— REQUIREMENT —
Return each line in the records below that includes "computer".

BEGIN MATERIAL SUPPLIED

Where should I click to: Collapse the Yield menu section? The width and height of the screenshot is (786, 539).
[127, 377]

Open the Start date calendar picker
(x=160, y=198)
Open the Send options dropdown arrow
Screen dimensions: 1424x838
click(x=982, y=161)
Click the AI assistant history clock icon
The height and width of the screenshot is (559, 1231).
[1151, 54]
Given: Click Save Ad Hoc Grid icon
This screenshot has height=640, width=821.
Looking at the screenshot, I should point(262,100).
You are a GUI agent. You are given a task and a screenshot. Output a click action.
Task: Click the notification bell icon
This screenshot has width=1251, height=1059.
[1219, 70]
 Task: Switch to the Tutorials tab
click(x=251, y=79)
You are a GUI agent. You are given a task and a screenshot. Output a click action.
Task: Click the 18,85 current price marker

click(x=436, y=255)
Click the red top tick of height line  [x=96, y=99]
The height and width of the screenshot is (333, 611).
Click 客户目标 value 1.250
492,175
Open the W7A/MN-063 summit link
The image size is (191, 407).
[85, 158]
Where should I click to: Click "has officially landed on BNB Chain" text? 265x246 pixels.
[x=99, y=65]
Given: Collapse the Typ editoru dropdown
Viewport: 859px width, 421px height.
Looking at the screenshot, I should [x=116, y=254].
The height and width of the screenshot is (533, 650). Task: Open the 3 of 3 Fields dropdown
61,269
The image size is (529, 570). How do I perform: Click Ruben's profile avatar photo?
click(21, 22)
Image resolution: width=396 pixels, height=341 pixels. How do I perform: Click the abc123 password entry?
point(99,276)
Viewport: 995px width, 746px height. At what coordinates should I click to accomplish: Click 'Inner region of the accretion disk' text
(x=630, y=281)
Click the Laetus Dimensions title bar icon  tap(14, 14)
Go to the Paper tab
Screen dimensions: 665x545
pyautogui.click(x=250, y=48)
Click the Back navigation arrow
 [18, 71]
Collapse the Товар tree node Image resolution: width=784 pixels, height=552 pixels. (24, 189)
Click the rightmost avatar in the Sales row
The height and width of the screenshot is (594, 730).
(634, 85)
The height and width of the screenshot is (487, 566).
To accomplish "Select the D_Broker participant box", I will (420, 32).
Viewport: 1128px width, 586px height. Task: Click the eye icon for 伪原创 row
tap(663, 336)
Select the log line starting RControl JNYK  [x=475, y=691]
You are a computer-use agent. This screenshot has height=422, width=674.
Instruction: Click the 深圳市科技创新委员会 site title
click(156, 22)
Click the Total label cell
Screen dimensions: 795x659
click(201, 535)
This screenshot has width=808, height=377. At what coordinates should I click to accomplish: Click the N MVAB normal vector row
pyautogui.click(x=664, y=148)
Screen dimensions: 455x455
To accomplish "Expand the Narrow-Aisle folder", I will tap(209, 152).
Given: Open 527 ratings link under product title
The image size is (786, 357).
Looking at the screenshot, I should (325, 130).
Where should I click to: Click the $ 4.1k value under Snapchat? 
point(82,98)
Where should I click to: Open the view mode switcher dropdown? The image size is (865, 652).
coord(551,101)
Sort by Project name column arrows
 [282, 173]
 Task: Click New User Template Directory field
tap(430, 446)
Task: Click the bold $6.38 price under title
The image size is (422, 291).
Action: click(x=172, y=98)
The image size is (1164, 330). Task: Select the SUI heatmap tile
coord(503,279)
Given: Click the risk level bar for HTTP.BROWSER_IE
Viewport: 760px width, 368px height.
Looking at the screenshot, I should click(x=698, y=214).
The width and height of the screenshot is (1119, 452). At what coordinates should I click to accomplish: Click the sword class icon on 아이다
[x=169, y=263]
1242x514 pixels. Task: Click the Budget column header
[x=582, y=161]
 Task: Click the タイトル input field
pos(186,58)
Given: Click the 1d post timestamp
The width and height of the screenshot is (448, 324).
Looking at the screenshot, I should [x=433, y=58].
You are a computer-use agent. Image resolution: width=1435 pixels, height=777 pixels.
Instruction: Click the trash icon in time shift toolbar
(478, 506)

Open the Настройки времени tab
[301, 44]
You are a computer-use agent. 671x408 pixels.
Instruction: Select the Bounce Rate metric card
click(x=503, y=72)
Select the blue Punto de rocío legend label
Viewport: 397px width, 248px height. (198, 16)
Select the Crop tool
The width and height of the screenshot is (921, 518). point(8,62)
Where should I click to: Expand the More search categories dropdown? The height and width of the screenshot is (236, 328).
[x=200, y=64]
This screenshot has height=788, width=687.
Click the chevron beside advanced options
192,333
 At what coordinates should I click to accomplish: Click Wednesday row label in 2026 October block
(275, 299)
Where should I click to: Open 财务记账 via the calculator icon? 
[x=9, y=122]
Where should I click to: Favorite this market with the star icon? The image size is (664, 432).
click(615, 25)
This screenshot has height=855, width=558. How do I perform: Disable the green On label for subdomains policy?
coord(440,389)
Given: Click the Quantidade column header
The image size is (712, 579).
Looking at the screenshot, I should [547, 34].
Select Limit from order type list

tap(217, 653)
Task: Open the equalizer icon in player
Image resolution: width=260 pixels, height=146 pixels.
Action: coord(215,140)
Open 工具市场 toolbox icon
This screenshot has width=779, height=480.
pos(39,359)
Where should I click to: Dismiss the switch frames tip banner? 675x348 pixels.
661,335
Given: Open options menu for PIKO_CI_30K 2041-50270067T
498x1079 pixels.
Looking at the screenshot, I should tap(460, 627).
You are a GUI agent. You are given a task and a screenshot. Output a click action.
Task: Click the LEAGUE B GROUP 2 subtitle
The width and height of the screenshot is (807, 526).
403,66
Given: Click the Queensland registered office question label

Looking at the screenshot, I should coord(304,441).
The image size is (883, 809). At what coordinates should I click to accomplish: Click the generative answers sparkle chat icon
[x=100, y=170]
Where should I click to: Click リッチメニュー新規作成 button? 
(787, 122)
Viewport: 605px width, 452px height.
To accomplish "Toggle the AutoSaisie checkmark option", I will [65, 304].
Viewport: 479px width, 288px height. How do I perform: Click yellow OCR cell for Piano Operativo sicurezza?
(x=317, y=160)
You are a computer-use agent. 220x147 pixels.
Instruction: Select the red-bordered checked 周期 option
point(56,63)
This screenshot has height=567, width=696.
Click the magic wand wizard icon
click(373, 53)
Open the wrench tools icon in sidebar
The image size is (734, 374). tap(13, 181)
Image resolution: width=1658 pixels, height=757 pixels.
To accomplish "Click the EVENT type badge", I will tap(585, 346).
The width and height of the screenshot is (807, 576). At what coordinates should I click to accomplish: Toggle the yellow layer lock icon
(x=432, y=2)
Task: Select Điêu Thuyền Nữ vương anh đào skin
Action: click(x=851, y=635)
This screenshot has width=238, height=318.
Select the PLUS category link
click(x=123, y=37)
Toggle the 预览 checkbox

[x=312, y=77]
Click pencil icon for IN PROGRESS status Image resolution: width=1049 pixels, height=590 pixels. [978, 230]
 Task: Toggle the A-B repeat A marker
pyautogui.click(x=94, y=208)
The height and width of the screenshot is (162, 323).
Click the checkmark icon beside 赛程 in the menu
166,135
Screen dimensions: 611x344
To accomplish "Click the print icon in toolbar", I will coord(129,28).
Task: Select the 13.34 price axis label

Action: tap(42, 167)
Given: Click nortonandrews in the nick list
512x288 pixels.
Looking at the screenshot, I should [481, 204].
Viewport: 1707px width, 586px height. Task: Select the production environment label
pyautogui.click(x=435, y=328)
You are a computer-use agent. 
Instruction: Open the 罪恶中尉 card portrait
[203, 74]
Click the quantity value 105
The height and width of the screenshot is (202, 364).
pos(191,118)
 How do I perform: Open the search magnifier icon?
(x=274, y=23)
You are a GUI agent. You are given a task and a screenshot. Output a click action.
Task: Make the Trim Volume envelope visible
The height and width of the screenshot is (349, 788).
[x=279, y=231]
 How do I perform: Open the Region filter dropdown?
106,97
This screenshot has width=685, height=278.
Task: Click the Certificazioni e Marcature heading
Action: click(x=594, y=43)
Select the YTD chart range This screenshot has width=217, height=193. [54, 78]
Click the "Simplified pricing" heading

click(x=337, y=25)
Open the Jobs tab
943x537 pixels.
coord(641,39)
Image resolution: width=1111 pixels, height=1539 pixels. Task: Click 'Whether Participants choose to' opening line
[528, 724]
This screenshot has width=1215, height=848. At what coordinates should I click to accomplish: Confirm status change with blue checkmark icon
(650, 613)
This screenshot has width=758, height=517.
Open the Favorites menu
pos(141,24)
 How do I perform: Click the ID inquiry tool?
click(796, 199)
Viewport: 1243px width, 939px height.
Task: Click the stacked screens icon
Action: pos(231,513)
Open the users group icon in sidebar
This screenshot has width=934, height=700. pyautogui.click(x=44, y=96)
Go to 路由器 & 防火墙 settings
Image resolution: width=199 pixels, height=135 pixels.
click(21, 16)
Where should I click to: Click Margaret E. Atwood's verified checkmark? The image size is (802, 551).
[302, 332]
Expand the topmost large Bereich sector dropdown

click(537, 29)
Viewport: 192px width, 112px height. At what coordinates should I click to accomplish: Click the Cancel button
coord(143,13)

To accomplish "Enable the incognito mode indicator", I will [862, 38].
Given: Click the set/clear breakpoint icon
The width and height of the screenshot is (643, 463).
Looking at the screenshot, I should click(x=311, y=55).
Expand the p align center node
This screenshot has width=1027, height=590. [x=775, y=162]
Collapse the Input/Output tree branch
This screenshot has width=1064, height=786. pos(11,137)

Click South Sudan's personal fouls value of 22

END MATERIAL SUPPLIED

— RESULT FOR THIS TASK —
You are a computer-use agent. This screenshot has height=422, width=674.
You are a computer-use agent. Image resolution: width=1435 pixels, height=777 pixels.
You are a computer-use agent. 671x408 pixels.
You are a computer-use agent. 220x147 pixels.
You are a computer-use agent. 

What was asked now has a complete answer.